Tin-mediated heme oxygenase gene activation and cytochrome P450 arachidonate hydroxylase inhibition in spontaneously hypertensive rats.

The effect of SnCl2 on the transcription of the heme oxygenase gene in spontaneously hypertensive rats was examined using cDNA for the rat heme oxygenase (HO-1). An increase in renal HO-1 mRNA levels was observed in response to SnCl2 treatment. Quantitative evaluation by scanning densitometry demonstrated a maximal increase in HO-1 mRNA 24-fold over control at 8 hours after SnCl2 administration.

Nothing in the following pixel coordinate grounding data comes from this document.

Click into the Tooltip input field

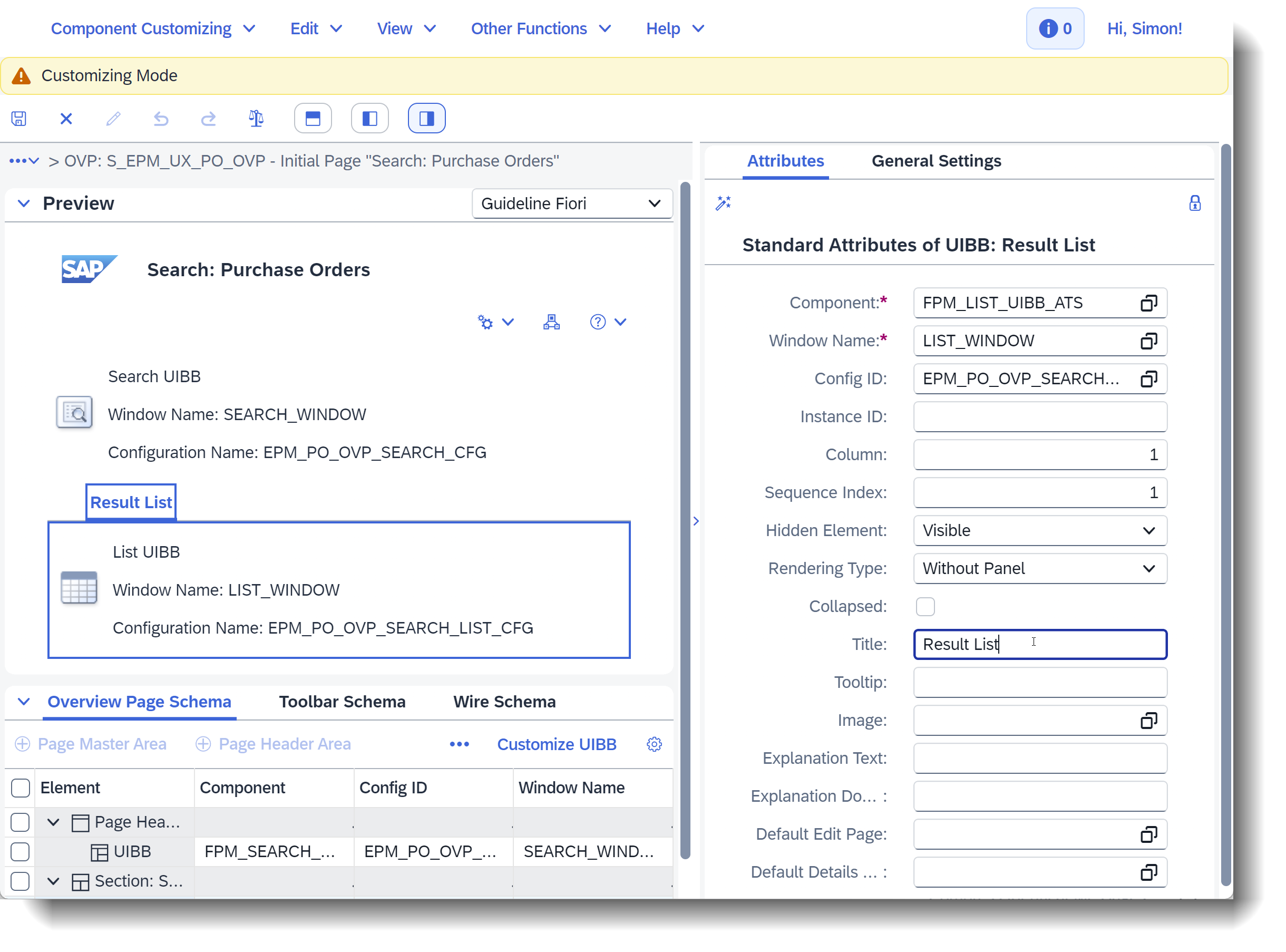[x=1039, y=682]
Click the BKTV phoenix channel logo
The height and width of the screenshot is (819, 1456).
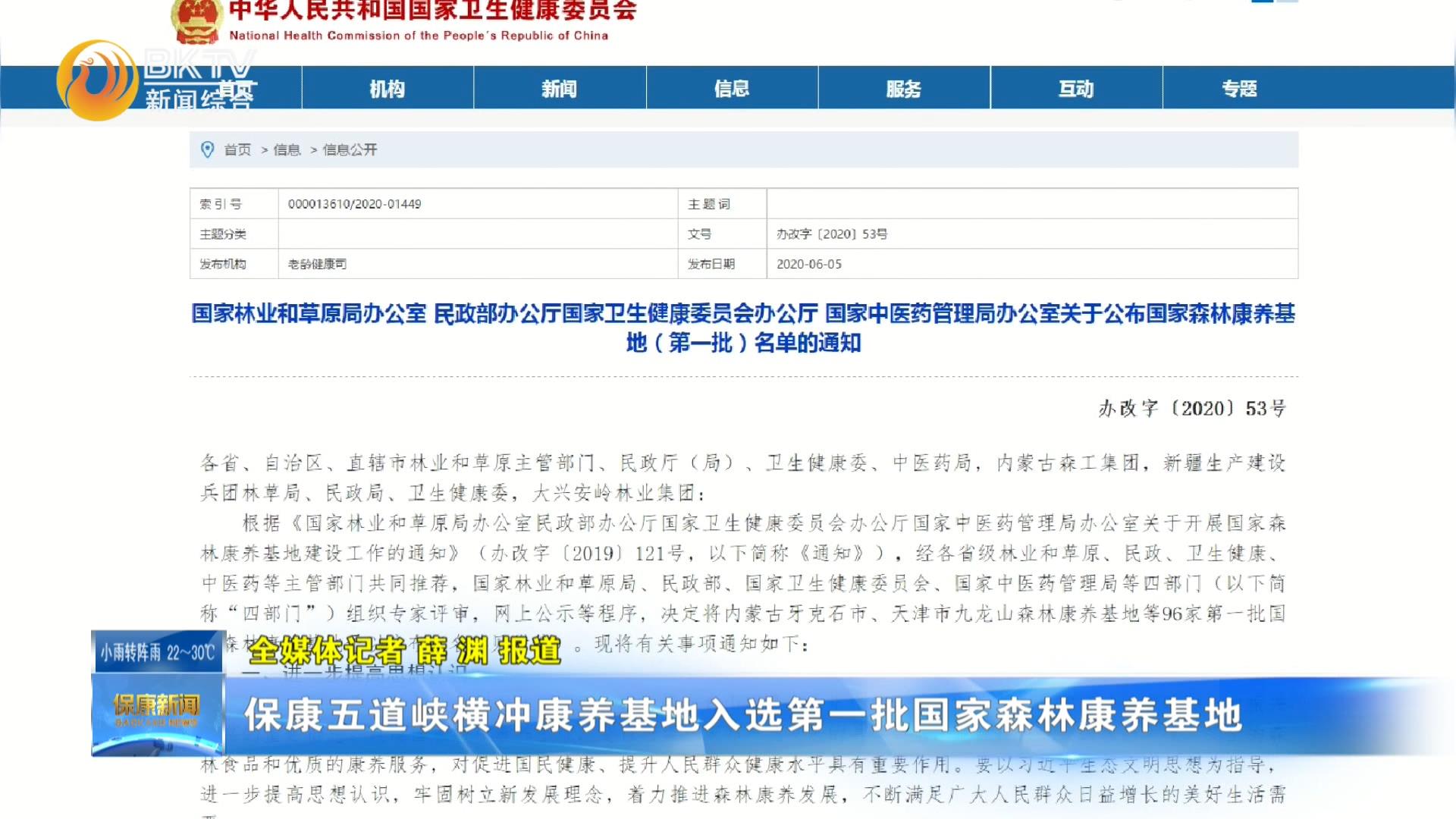coord(97,80)
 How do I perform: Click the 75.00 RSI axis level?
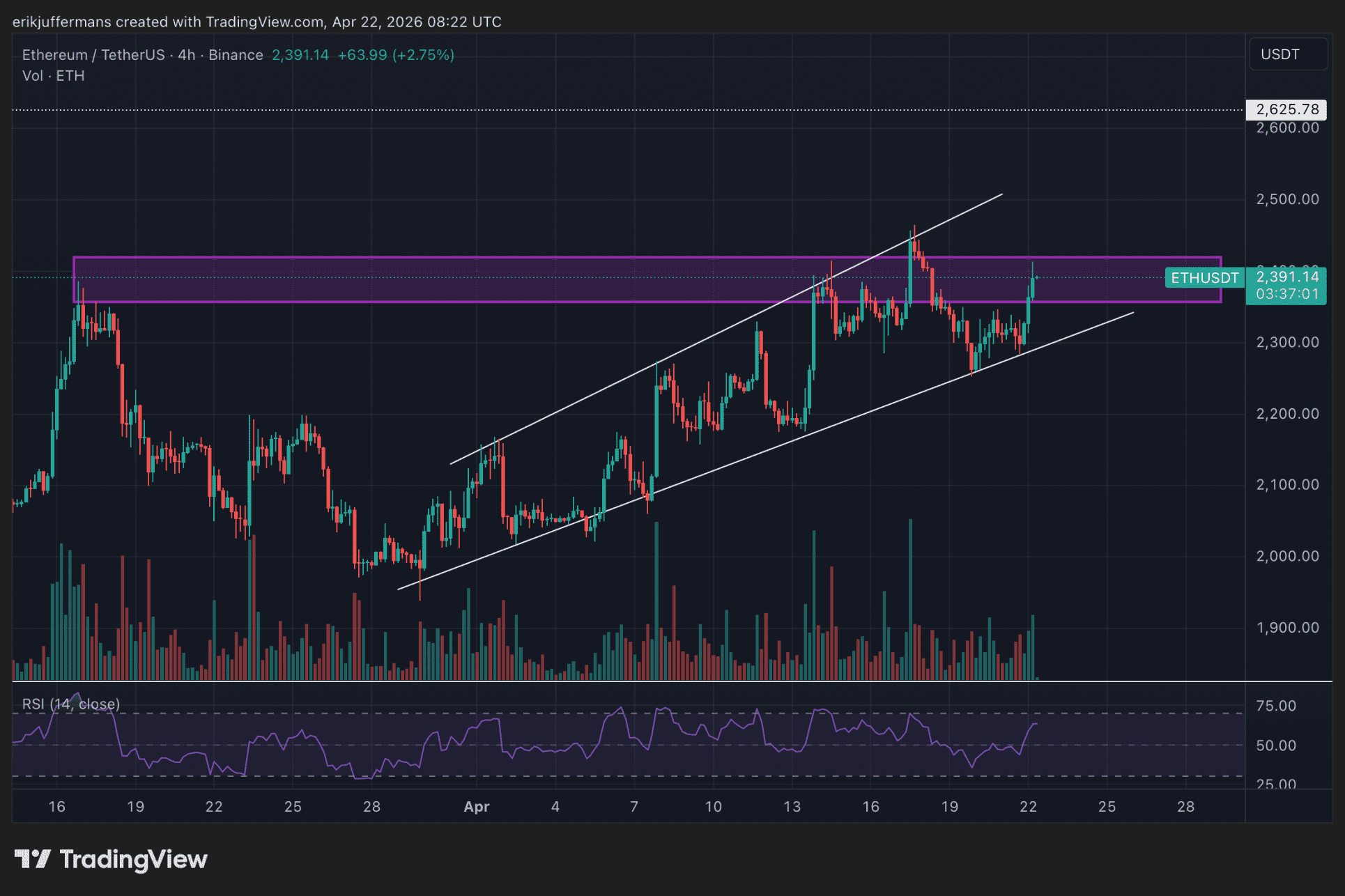(x=1275, y=706)
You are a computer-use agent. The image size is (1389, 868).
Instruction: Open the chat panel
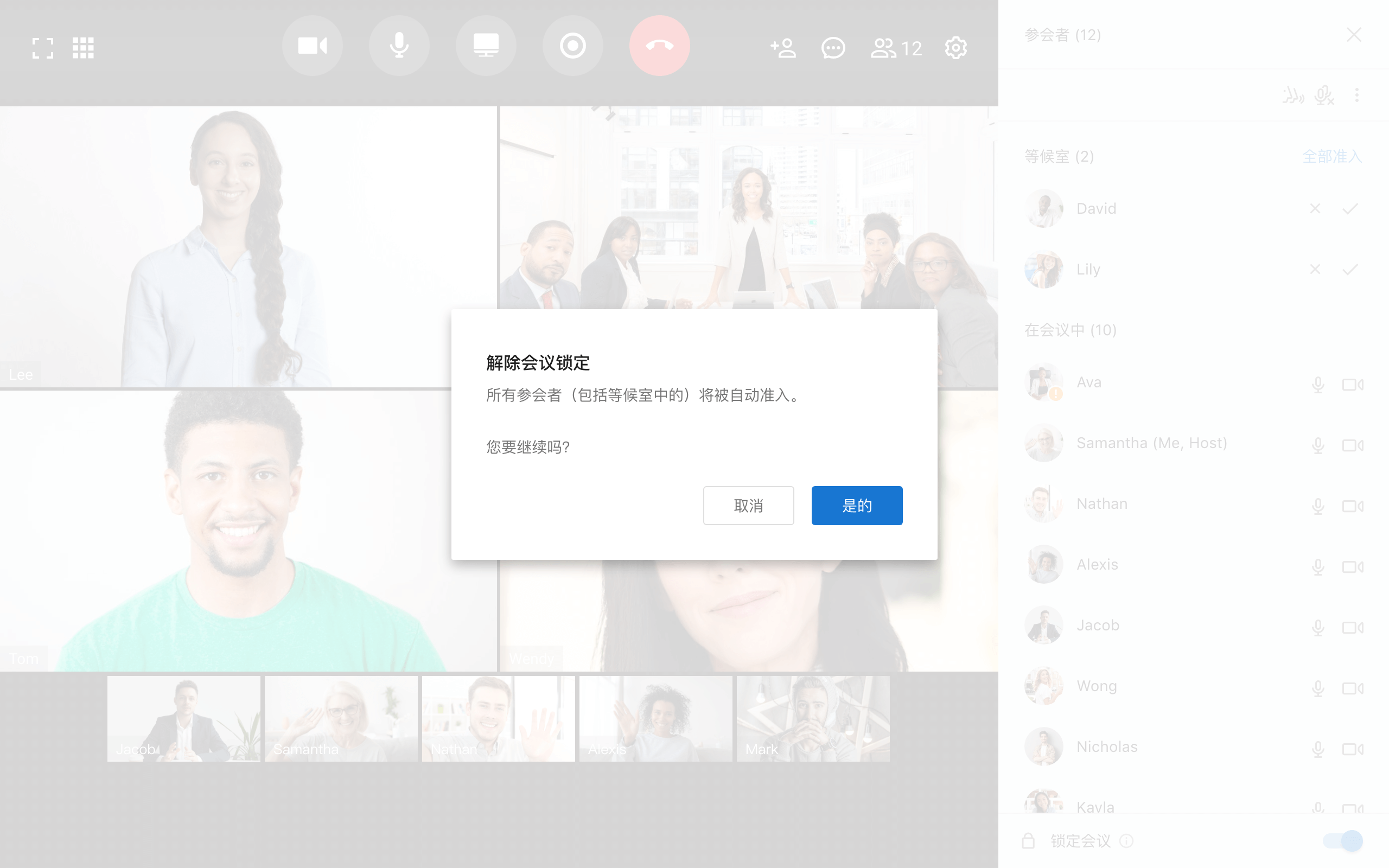[833, 48]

Nuclear runoff assay using isolated renal nuclei from SnCl2-treated rats revealed an active HO-1 gene transcription. Transcription of HO-1 in rat kidney was greatly increased within 3 hours of administration of SnCl2, as evidenced by the level of [alpha 32P]UTP incorporation into nuclear RNA. As a consequence of activation of the HO-1 gene transcription, renal enzyme activity increased eightfold at 16 hours after SnCl2, and reached maximal activity of 16-fold over control at 32 hours after injection. No significant change in cytochrome P450 fatty acid omega-hydroxylase (P450 4A) mRNA was observed after SnCl2 administration. Cytochrome P450-arachidonic acid omega/omega-1 hydroxylase(s) activity (formation of 20- and 19-HETE) was significantly reduced 24 hours after SnCl2 administration and remained lower than the control level 48 and 72 hours after injection. In addition, blood pressure was reduced from 151 +/- 2.5 mm Hg to 133 +/- 2.3 mm Hg after 48 hours of SnCl2 treatment. The reduction in blood pressure preceded natriuresis. It is concluded that SnCl2 induces activation of the HO-1 gene, which is followed by elevation in enzyme activity and a decrease in cytochrome P450-arachidonic acid omega-hydroxylase activity.(ABSTRACT TRUNCATED AT 250 WORDS)